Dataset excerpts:
>>

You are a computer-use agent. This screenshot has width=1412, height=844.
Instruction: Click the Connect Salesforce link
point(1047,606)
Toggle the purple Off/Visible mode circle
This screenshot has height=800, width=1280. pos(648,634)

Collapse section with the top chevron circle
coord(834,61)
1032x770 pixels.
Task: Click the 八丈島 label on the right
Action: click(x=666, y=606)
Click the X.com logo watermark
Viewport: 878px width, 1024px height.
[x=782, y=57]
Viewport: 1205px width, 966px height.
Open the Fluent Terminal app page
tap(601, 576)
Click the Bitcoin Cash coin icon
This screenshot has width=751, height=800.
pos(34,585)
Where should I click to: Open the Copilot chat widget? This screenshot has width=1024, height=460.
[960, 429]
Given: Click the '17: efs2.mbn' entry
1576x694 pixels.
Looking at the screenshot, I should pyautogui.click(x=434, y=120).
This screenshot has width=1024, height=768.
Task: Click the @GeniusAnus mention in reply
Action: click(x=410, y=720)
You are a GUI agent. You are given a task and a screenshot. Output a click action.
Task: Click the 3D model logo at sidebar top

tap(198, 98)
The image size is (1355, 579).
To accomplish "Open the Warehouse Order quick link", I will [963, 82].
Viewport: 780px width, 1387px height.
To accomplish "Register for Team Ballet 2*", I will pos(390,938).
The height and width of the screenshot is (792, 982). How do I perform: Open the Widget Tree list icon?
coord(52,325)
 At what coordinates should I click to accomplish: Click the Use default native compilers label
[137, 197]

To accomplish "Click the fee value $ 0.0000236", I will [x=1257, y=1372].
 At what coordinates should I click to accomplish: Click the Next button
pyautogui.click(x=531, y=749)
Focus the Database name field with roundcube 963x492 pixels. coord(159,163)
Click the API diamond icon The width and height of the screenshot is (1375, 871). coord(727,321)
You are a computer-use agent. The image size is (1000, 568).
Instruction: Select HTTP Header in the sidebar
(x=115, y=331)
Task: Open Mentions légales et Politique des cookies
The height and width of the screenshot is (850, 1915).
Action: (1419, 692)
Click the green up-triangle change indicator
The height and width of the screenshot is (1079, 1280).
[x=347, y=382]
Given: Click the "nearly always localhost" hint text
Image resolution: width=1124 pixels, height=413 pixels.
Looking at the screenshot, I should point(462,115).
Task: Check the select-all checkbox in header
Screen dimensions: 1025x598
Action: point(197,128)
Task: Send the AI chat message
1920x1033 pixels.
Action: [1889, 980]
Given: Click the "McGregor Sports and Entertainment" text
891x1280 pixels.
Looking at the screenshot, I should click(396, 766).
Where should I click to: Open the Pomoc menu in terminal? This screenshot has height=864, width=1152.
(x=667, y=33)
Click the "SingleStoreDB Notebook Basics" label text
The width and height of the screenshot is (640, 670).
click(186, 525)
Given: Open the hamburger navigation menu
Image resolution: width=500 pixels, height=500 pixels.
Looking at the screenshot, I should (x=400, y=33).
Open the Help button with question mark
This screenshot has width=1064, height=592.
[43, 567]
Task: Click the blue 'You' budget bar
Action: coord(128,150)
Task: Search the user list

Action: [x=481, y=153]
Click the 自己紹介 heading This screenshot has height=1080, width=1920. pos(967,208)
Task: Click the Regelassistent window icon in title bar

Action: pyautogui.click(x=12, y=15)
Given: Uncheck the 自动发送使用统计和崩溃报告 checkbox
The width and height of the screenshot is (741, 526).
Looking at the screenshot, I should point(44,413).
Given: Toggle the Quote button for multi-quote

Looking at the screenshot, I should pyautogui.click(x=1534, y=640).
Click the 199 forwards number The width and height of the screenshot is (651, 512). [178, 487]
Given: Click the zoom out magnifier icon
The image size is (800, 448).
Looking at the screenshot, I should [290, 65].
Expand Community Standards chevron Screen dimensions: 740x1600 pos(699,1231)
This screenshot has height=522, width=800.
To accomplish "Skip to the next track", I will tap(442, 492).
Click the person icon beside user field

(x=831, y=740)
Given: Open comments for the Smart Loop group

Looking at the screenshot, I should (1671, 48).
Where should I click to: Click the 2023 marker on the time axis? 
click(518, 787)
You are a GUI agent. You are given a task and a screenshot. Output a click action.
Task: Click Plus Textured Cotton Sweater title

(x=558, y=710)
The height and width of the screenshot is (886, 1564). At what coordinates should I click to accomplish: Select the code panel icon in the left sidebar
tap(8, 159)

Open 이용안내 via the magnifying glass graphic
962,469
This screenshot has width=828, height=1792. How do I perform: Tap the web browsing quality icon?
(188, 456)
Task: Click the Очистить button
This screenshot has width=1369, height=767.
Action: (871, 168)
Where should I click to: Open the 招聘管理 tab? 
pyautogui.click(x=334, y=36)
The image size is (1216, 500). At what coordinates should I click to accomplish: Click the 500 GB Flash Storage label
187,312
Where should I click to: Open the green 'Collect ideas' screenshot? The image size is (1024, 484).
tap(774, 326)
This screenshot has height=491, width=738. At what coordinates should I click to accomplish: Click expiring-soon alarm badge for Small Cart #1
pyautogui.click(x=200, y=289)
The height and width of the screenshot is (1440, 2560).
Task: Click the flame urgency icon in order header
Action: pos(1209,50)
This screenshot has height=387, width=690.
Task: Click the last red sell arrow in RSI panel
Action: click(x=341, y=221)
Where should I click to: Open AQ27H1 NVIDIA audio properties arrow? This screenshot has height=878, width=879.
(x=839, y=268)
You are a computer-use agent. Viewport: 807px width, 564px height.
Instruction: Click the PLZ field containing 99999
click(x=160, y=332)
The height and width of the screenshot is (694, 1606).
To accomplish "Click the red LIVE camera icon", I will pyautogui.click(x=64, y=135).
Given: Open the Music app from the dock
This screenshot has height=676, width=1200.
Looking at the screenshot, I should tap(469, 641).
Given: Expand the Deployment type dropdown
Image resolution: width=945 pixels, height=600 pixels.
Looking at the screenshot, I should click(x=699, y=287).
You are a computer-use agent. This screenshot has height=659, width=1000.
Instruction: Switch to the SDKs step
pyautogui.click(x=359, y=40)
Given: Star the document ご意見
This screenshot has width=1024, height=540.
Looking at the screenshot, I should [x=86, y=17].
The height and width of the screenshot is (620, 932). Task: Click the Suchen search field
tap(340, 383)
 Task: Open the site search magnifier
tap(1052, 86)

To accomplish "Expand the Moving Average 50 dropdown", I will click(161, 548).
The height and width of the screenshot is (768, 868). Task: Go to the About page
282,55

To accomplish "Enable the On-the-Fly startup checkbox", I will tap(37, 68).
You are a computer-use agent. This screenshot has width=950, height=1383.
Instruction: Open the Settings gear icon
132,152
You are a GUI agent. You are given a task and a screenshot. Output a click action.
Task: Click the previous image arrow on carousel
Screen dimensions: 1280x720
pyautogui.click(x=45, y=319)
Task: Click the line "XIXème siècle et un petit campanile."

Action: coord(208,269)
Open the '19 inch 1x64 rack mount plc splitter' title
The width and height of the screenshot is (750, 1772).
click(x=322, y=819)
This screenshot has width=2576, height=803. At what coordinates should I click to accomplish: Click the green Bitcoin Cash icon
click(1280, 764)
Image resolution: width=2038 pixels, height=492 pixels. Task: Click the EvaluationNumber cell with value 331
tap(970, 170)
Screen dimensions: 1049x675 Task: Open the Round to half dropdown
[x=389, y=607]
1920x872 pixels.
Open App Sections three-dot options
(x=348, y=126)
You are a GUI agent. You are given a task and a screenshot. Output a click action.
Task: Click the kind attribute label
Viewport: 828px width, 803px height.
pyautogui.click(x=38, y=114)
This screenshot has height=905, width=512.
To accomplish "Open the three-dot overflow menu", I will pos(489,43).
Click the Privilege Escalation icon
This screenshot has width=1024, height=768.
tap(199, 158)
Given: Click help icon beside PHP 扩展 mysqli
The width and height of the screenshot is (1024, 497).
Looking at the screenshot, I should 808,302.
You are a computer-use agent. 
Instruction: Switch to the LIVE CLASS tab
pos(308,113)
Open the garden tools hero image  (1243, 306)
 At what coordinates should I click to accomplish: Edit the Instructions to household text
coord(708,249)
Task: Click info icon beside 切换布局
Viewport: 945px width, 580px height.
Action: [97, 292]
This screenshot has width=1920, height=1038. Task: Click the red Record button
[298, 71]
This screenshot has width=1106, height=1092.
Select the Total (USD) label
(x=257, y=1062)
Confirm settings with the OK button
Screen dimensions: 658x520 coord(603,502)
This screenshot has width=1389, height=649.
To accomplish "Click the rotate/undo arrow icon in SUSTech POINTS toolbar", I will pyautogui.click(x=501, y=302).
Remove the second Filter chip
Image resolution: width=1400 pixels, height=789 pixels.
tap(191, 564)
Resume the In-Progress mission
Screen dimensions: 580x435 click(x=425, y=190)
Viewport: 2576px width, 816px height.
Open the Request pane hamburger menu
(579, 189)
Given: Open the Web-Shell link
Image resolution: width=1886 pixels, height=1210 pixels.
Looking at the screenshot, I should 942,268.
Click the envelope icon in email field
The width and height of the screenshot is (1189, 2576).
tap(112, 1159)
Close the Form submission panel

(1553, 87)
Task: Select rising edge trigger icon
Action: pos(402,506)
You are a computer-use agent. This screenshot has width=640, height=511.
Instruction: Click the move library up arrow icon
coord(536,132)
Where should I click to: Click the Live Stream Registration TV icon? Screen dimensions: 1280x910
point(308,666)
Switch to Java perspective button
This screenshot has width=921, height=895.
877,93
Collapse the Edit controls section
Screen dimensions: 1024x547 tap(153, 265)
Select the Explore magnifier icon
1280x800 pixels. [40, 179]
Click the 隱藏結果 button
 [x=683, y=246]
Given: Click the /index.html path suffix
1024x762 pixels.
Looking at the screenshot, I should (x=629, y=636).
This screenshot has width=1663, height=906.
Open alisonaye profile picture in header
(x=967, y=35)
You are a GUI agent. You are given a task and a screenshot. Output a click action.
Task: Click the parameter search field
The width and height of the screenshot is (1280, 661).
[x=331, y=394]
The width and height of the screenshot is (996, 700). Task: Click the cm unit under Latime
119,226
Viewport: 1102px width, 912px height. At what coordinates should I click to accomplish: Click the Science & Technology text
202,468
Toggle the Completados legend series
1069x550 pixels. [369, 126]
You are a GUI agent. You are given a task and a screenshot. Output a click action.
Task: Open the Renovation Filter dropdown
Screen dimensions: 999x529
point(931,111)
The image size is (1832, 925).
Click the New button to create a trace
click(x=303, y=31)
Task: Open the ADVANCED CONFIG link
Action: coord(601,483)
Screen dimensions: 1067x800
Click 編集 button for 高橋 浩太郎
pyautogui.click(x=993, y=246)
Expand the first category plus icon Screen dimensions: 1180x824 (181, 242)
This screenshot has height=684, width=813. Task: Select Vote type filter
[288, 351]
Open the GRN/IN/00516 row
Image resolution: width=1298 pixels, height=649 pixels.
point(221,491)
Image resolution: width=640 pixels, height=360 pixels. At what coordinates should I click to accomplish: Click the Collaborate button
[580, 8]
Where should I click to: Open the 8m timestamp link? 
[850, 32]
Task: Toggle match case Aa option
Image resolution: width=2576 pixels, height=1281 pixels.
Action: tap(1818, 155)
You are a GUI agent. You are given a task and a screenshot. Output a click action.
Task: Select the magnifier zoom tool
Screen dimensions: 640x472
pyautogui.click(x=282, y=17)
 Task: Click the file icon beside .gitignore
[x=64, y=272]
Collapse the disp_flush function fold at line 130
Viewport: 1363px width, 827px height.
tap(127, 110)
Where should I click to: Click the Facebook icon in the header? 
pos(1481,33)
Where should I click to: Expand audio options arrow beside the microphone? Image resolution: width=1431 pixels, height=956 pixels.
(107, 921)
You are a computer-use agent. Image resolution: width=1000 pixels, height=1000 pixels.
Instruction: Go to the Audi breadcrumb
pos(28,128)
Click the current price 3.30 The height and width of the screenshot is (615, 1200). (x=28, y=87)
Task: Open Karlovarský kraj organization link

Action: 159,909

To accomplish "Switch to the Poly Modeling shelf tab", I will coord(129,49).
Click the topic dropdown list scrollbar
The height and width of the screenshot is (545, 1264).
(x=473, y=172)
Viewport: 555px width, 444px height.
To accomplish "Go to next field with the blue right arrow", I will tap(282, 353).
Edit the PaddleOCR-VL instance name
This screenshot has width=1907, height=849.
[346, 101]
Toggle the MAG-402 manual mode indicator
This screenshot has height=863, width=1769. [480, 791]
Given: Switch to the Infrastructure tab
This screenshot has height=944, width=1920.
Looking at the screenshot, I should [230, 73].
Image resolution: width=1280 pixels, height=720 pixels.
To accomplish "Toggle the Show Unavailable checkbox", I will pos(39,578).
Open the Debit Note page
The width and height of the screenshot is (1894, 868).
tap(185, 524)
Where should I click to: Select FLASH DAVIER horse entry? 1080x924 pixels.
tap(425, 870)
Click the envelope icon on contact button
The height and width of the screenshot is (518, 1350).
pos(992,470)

<<

● **The problem**
When you find a line in the records that contains the word "checkbox", copy it.

● **Solution for this exercise**
Task: Check the select-all checkbox in header
Given: Uncheck the 自动发送使用统计和崩溃报告 checkbox
To accomplish "Enable the On-the-Fly startup checkbox", I will tap(37, 68).
To accomplish "Toggle the Show Unavailable checkbox", I will pos(39,578).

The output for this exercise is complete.